(Input records Opens)

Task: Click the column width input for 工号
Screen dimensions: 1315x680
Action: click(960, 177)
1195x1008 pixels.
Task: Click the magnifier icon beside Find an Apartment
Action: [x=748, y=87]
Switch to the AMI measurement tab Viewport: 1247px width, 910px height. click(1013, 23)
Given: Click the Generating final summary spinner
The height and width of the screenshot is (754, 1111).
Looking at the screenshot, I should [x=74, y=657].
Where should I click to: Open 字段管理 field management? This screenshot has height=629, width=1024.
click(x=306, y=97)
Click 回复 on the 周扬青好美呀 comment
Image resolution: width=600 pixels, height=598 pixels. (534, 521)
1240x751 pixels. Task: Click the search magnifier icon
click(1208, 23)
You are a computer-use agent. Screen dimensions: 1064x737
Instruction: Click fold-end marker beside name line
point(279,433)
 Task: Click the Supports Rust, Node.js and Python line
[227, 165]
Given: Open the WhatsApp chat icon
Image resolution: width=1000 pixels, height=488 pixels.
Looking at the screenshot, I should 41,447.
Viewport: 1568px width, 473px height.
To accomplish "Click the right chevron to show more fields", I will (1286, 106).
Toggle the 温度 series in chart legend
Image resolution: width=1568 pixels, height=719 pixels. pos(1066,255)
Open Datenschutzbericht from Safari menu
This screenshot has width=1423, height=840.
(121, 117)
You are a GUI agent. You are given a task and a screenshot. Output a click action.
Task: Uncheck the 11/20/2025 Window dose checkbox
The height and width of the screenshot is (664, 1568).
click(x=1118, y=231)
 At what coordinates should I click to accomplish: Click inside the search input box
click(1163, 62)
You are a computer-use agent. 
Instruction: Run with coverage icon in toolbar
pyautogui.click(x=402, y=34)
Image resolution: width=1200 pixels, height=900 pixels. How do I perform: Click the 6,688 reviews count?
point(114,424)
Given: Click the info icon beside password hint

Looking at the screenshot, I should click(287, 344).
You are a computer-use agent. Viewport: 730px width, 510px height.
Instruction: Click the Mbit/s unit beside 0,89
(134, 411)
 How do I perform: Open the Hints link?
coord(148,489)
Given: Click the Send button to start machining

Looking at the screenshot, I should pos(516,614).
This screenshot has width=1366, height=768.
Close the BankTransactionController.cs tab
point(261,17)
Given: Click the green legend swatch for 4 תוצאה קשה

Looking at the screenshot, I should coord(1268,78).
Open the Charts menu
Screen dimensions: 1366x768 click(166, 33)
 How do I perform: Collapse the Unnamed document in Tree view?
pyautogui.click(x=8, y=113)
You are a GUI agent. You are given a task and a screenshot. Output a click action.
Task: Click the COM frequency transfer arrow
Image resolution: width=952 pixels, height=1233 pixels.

(Input records Closes)

Each record above should be given again exactly as it appears.

Task: Click the column width input for 工号
Screen dimensions: 1315x680
Action: click(960, 177)
1195x1008 pixels.
Task: Click the magnifier icon beside Find an Apartment
Action: [x=748, y=87]
Switch to the AMI measurement tab Viewport: 1247px width, 910px height. click(1013, 23)
Given: Click the Generating final summary spinner
The height and width of the screenshot is (754, 1111).
Looking at the screenshot, I should [x=74, y=657].
Where should I click to: Open 字段管理 field management? This screenshot has height=629, width=1024.
click(x=306, y=97)
Click 回复 on the 周扬青好美呀 comment
Image resolution: width=600 pixels, height=598 pixels. (534, 521)
1240x751 pixels. Task: Click the search magnifier icon
click(1208, 23)
You are a computer-use agent. Screen dimensions: 1064x737
Instruction: Click fold-end marker beside name line
point(279,433)
 Task: Click the Supports Rust, Node.js and Python line
[227, 165]
Given: Open the WhatsApp chat icon
Image resolution: width=1000 pixels, height=488 pixels.
Looking at the screenshot, I should 41,447.
Viewport: 1568px width, 473px height.
To accomplish "Click the right chevron to show more fields", I will (1286, 106).
Toggle the 温度 series in chart legend
Image resolution: width=1568 pixels, height=719 pixels. pos(1066,255)
Open Datenschutzbericht from Safari menu
This screenshot has width=1423, height=840.
(121, 117)
You are a GUI agent. You are given a task and a screenshot. Output a click action.
Task: Uncheck the 11/20/2025 Window dose checkbox
The height and width of the screenshot is (664, 1568).
click(x=1118, y=231)
 At what coordinates should I click to accomplish: Click inside the search input box
click(1163, 62)
You are a computer-use agent. 
Instruction: Run with coverage icon in toolbar
pyautogui.click(x=402, y=34)
Image resolution: width=1200 pixels, height=900 pixels. How do I perform: Click the 6,688 reviews count?
point(114,424)
Given: Click the info icon beside password hint

Looking at the screenshot, I should click(287, 344).
You are a computer-use agent. Viewport: 730px width, 510px height.
Instruction: Click the Mbit/s unit beside 0,89
(134, 411)
 How do I perform: Open the Hints link?
coord(148,489)
Given: Click the Send button to start machining

Looking at the screenshot, I should pos(516,614).
This screenshot has width=1366, height=768.
Close the BankTransactionController.cs tab
point(261,17)
Given: Click the green legend swatch for 4 תוצאה קשה

Looking at the screenshot, I should coord(1268,78).
Open the Charts menu
Screen dimensions: 1366x768 click(166, 33)
 How do I perform: Collapse the Unnamed document in Tree view?
pyautogui.click(x=8, y=113)
You are a GUI agent. You are given a task and a screenshot. Output a click action.
Task: Click the COM frequency transfer arrow
Image resolution: width=952 pixels, height=1233 pixels.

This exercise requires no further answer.